Problem 1
Answer these questions about the forum thread:
(a) In what year was the book written and released?
(b) What was Medium originally branded as?
(c) According to the comment beginning "This feels overdramatic," what will need to be addressed to maximize the value of the shared internet?
Problem 2
Pick up the forum thread after its final sentence and continue it.

Passage
%%
If the book had been written in 1996, it would have been cute. Unfortunately
it was written/released in 2016; the level of naivety displayed was shocking.
Page after page of techno-utopian stream-of-consciousness futurist
masterbation, without so much as a fleeting thought given to social or
political repercussions.

As a writer, he struck me as either a deeply cynical person, or as someone
with no understanding of humanity at all.

------
tw1010
Funny how Medium started out being branded as the one clean template
alternative to all the others, and has now devolved into just as cluttered as
all the rest.

------
chasing
This feels overdramatic.

The internet has helped humanity in many ways and, frankly, the notion of an
individual apologizing for it is absurd.

I do feel like there are certain cultural assumptions that have not proven
themselves out. Those will need to be addressed if we want to maximize the
value of our shared internet for all of us.
%%
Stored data
%%
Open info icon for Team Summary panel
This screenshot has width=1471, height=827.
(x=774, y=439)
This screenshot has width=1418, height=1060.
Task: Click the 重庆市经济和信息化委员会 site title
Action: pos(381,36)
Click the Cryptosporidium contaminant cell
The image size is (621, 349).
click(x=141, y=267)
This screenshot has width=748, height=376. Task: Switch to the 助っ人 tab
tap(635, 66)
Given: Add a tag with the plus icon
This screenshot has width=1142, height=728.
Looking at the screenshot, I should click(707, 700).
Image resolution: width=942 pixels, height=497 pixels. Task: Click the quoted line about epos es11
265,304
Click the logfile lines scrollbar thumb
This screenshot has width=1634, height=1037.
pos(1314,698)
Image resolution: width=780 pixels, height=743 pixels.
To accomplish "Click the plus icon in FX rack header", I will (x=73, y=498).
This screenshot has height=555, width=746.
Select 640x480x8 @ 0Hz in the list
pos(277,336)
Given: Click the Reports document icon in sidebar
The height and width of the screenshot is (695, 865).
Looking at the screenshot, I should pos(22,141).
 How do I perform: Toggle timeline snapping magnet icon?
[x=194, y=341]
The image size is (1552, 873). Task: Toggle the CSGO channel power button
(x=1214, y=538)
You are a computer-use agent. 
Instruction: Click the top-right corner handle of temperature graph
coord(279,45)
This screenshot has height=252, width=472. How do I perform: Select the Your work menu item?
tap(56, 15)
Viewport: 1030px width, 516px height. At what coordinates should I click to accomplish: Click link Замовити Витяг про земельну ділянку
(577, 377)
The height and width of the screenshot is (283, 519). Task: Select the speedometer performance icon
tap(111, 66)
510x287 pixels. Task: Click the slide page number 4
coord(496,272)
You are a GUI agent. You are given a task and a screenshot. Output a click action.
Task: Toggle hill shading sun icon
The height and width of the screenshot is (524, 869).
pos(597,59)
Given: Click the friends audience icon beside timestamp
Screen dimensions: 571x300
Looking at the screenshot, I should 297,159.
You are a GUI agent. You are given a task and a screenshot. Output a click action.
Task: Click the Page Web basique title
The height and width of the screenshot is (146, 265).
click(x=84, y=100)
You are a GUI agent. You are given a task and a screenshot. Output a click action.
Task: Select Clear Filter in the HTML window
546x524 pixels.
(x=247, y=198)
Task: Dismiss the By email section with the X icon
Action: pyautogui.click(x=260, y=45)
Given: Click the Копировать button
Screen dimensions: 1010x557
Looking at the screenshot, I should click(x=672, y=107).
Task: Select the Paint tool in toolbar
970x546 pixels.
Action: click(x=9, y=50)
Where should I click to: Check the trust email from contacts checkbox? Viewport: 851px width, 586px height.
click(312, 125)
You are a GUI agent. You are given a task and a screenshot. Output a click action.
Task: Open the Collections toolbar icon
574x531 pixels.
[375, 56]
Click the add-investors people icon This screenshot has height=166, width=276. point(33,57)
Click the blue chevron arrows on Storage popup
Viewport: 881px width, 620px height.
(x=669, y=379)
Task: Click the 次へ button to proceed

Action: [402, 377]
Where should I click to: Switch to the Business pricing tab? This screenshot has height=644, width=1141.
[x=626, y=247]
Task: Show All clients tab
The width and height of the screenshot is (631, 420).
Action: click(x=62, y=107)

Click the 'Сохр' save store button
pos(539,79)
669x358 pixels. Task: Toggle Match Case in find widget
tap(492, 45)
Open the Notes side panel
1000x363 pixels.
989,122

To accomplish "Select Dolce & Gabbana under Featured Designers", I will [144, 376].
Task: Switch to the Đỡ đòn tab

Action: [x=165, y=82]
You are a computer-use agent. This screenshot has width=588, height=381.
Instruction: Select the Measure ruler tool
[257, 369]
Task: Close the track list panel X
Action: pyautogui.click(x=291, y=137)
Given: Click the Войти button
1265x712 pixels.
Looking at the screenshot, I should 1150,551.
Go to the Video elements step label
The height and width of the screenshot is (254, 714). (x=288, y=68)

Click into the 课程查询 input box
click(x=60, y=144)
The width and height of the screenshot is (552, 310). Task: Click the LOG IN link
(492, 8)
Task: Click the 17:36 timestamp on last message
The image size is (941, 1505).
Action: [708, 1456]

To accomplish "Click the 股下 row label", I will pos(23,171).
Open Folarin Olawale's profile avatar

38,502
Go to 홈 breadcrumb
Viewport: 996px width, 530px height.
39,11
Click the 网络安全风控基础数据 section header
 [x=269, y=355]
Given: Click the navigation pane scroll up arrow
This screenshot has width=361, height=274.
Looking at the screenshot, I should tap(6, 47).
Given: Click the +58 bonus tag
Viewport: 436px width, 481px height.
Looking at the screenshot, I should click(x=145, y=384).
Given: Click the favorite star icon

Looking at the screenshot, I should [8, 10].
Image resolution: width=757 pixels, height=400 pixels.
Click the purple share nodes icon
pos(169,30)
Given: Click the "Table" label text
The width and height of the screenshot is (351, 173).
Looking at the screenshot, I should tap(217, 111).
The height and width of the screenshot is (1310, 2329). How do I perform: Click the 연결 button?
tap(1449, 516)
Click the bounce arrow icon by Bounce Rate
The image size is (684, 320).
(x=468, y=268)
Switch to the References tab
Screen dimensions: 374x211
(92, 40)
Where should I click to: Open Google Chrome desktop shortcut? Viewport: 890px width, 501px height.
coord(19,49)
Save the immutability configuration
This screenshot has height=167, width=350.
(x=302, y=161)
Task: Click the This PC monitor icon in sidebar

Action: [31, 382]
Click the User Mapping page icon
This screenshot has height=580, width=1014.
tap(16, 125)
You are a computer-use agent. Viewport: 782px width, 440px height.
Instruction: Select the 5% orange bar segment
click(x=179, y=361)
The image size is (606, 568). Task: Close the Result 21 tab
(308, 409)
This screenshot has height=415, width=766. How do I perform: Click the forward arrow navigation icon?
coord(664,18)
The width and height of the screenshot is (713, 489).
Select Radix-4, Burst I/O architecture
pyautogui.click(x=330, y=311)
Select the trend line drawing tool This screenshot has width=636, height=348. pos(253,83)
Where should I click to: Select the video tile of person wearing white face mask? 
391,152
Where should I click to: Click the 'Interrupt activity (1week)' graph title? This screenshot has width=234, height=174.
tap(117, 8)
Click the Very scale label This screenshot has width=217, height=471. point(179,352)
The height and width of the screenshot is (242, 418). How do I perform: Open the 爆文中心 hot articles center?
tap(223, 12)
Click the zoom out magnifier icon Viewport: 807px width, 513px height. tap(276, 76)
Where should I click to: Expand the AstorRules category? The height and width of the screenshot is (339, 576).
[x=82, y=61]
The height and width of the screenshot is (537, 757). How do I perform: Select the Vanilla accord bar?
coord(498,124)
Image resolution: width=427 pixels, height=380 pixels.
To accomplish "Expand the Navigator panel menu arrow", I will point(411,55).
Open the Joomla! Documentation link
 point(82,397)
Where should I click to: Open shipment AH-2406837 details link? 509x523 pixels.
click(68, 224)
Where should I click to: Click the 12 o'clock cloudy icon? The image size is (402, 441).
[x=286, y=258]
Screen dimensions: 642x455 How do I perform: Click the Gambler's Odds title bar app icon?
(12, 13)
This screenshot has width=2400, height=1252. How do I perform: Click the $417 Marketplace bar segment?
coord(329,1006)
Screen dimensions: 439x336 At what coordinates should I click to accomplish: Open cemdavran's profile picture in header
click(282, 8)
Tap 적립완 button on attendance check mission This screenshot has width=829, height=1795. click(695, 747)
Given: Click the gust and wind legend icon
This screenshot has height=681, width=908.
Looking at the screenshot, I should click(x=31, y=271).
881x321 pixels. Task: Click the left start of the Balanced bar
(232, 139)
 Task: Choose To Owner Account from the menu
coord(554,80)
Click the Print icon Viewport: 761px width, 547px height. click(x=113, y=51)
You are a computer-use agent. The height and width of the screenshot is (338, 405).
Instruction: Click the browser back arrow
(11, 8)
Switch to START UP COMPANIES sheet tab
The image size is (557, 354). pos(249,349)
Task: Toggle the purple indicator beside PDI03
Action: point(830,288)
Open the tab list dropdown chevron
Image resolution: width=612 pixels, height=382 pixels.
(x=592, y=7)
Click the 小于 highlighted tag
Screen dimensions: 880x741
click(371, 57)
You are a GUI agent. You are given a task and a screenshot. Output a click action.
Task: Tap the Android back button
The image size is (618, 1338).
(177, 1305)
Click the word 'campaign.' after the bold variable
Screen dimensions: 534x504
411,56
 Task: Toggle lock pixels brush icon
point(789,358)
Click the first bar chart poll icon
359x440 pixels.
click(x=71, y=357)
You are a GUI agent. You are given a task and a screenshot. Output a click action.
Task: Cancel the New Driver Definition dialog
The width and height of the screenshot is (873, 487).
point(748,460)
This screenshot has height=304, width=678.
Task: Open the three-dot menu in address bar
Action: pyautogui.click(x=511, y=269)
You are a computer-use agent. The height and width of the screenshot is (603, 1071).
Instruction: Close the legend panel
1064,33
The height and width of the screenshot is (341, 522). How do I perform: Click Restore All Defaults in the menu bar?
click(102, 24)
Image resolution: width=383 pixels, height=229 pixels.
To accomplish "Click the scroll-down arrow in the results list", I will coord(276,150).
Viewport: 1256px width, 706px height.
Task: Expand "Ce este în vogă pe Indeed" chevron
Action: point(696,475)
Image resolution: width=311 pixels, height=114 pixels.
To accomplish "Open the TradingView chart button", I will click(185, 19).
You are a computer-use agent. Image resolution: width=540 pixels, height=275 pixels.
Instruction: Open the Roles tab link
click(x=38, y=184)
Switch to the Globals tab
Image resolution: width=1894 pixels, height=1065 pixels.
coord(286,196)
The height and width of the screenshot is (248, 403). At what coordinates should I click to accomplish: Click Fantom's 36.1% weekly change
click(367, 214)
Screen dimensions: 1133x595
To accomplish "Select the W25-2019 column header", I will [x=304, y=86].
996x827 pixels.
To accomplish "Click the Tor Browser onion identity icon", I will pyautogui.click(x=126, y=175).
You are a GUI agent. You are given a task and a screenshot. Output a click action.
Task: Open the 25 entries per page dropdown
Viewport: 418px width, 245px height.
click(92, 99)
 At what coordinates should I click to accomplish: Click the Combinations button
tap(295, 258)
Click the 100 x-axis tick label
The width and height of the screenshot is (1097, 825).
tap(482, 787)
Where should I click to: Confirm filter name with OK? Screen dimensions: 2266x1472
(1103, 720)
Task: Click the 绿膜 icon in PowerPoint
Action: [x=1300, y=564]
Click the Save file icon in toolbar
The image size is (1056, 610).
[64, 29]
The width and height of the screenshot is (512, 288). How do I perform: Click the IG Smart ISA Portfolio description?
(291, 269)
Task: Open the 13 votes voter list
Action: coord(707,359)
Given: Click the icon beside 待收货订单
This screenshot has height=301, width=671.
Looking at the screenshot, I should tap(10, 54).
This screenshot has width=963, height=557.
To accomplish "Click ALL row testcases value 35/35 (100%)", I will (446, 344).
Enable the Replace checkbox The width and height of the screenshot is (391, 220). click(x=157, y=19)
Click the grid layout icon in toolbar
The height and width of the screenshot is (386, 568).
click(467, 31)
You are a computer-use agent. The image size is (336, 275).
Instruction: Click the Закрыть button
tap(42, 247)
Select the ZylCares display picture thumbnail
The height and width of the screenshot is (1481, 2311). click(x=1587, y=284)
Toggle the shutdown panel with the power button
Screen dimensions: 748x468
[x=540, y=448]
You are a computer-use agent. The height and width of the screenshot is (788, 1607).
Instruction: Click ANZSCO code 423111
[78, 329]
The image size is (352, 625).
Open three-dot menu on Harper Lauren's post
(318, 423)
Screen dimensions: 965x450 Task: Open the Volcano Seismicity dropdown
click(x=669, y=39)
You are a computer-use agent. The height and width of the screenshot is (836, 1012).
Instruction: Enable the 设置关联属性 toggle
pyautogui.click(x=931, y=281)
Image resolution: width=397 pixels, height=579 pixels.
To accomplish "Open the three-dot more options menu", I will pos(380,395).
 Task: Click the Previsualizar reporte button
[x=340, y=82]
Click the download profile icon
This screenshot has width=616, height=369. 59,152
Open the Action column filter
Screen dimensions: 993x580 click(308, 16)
%%
Task result 1
(a) 2016
(b) The one clean template alternative to all the others
(c) Certain cultural assumptions that have not proven themselves out

Task result 2
------
zer00eyz
Sigh,

Tech isn't inherently evil, neither is a hammer or a gun but both can be used
for good or bad.

The author lost me when they said "Massive amounts of data is still hidden
behind firewalls or not online at all."

Except: Sci-hub, pirate bay, project Gutenberg, wikipedia, IMDB and even here
on hacker news (I could go on but these are big ones).

Technology (in all forms) doesn't change humanity, technology enables humanity
to change. It is just a tool and we have to decide what to do with it.

If for every Peter Theil we get one Ellon Musk, one space x one step toward
progress then by all means I consider it a victory. This is progress, and
compared to previous generations the price has been fairly low.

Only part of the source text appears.